Billy Smukalla

Billy Smukalla
Hi I'm Billy! = ^ . . ^ =

RIP Billy. I love you.

R.I.P Billy Smukalla May 5th 2004 - Aug 9th, 2011 at 7:40pm

"If Love could have saved you...
You would have lived FOREVER!"

Tuesday, August 9, 2011

More bad news. :(

I don't know why this has to be such an up and down roller coaster of emotion for me.  I mean if Billy is going to get better then GET BETTER AND STAY BETTER.  Every time I get good news I get bad news just a few hours later thats 10 times worse.  :(  It's not the doctors fault at all.  He is doing everything he can for billy.  Everyone is hoping and wishing and doing everything they can for him.  we just cant figure out why he looks and acts like he is better when he is actually getting worse. 

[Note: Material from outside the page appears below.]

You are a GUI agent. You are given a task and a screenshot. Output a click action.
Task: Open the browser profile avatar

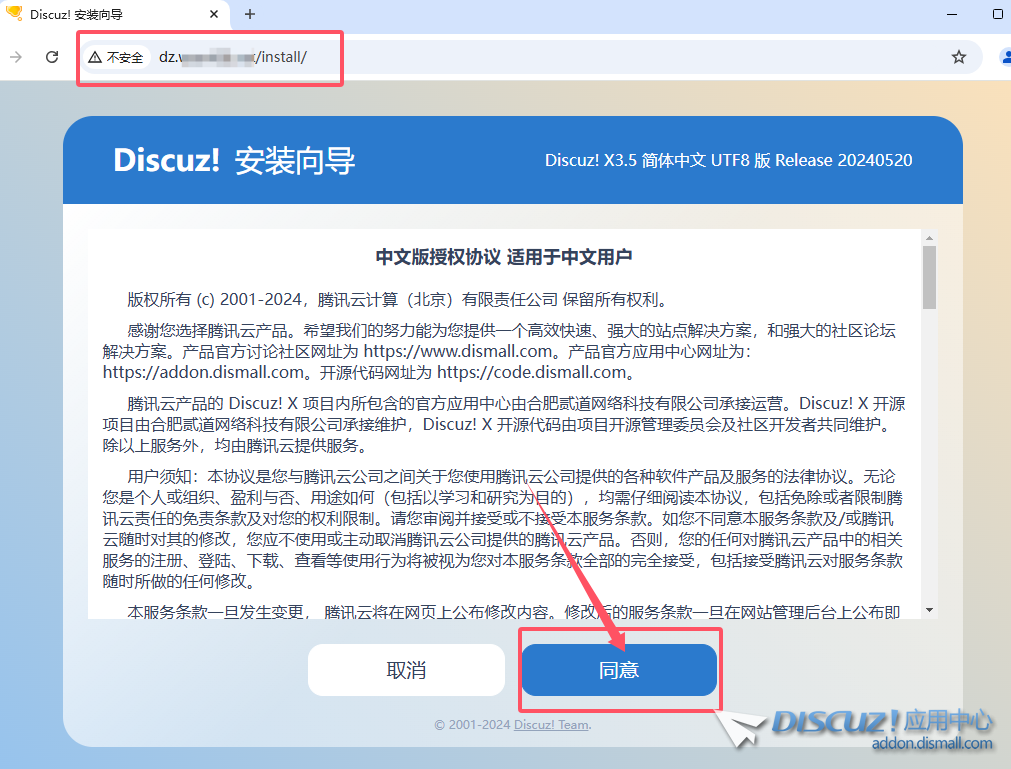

They had increased billy's feedings to every 2 hours and he was taking it well for almost a whole 24 hours but just now the doctor said they had just given him his feeding and he threw it all up!  he threw up 3 times till it was all gone.  they did an x ray and rectal exam and he is not blocked or plugged up in any way so why?  why is it that he can walk around full of life and be interested in things going on outside, swish his tail, play and interact like normal but still be at deaths door?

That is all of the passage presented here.